| ACTIVITY |
The range runs from the line containing "Click the search icon atop the sidebar" to the last line of the entries. Copy that range exactly, omitting pictures.
↓
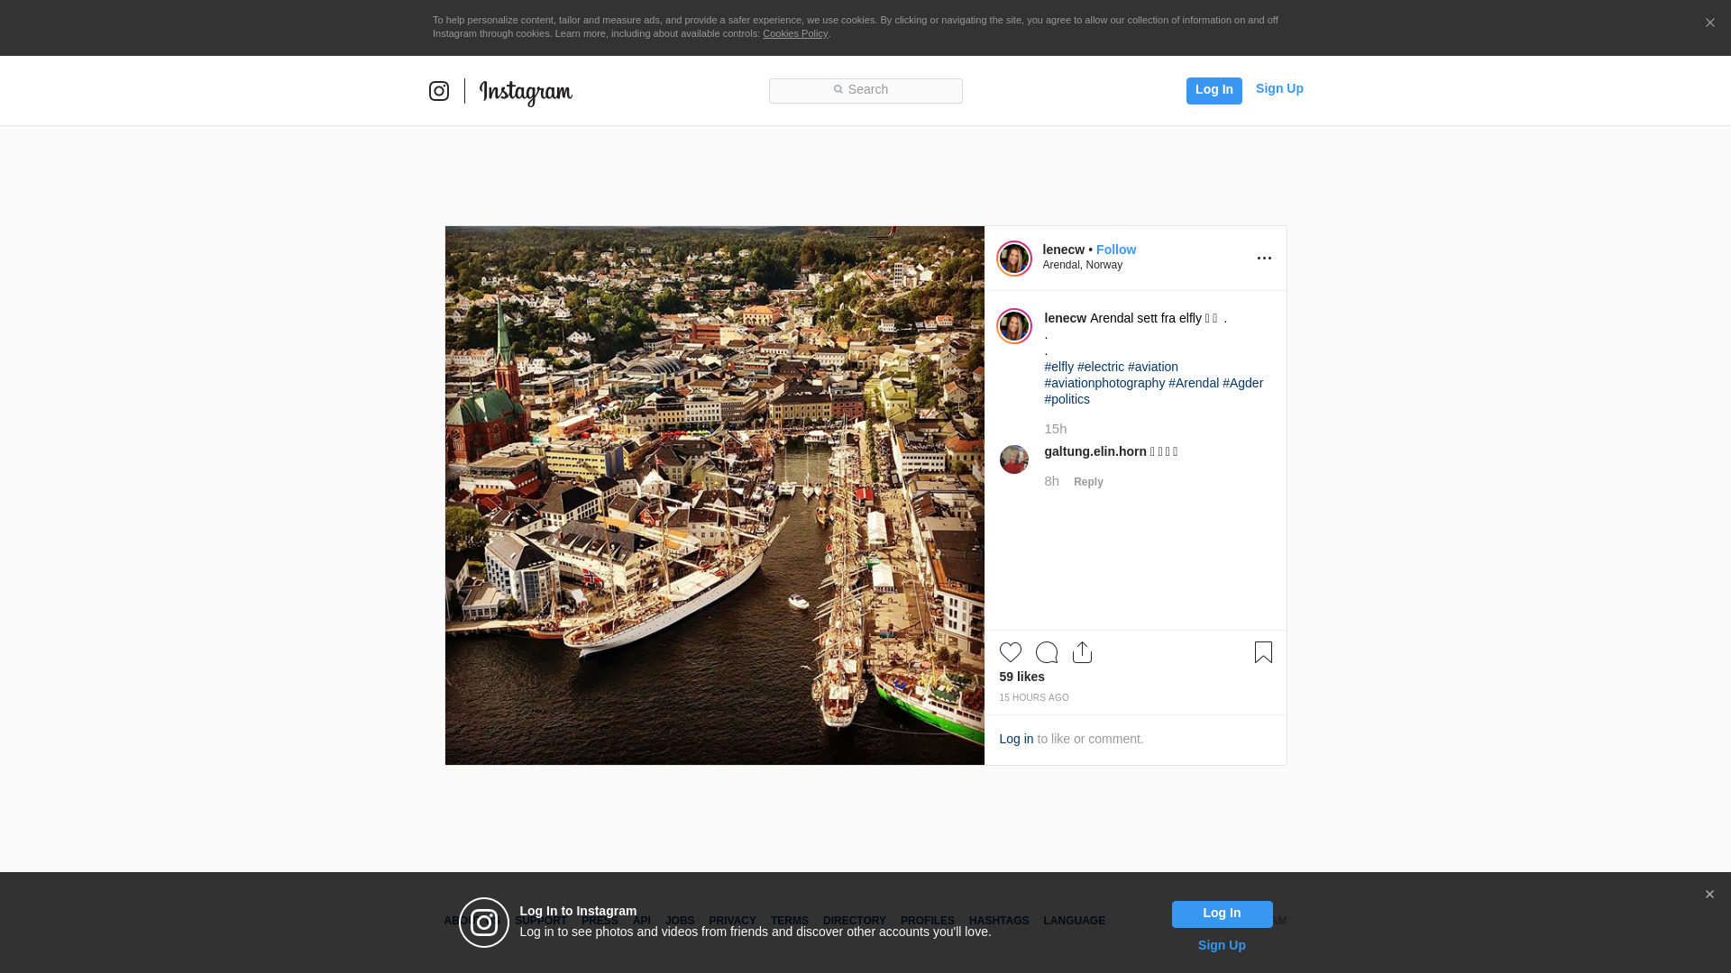Screen dimensions: 1731x973
Task: Open the Arendal, Norway location link
Action: point(1082,265)
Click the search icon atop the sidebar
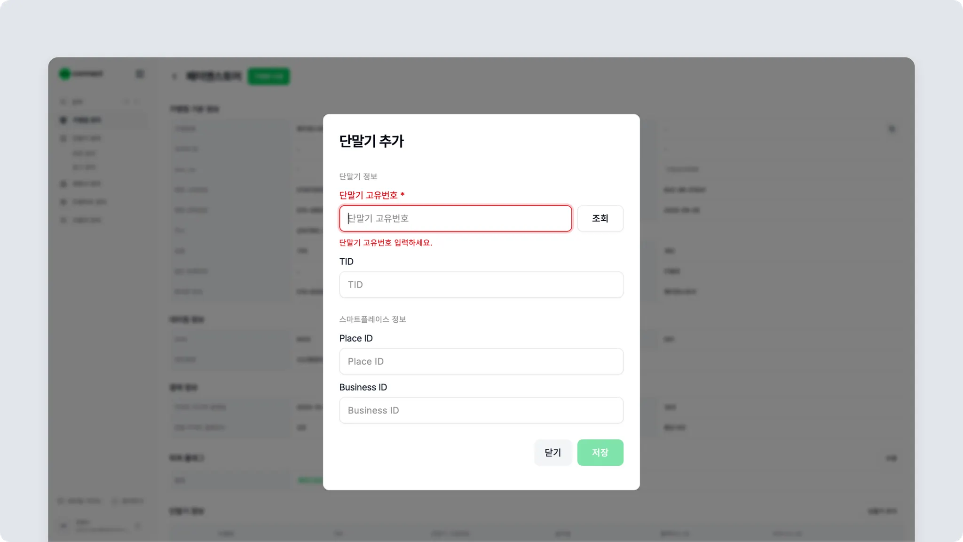Screen dimensions: 963x542 coord(63,102)
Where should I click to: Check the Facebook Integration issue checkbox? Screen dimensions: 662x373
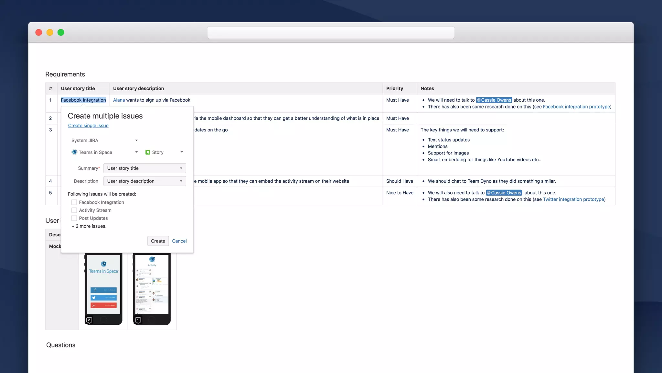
↑
| EXERCISE ANSWER |
Click the search icon atop the sidebar
Screen dimensions: 963x542 coord(63,102)
Where should I click to: Check the Facebook Integration issue checkbox? Screen dimensions: 662x373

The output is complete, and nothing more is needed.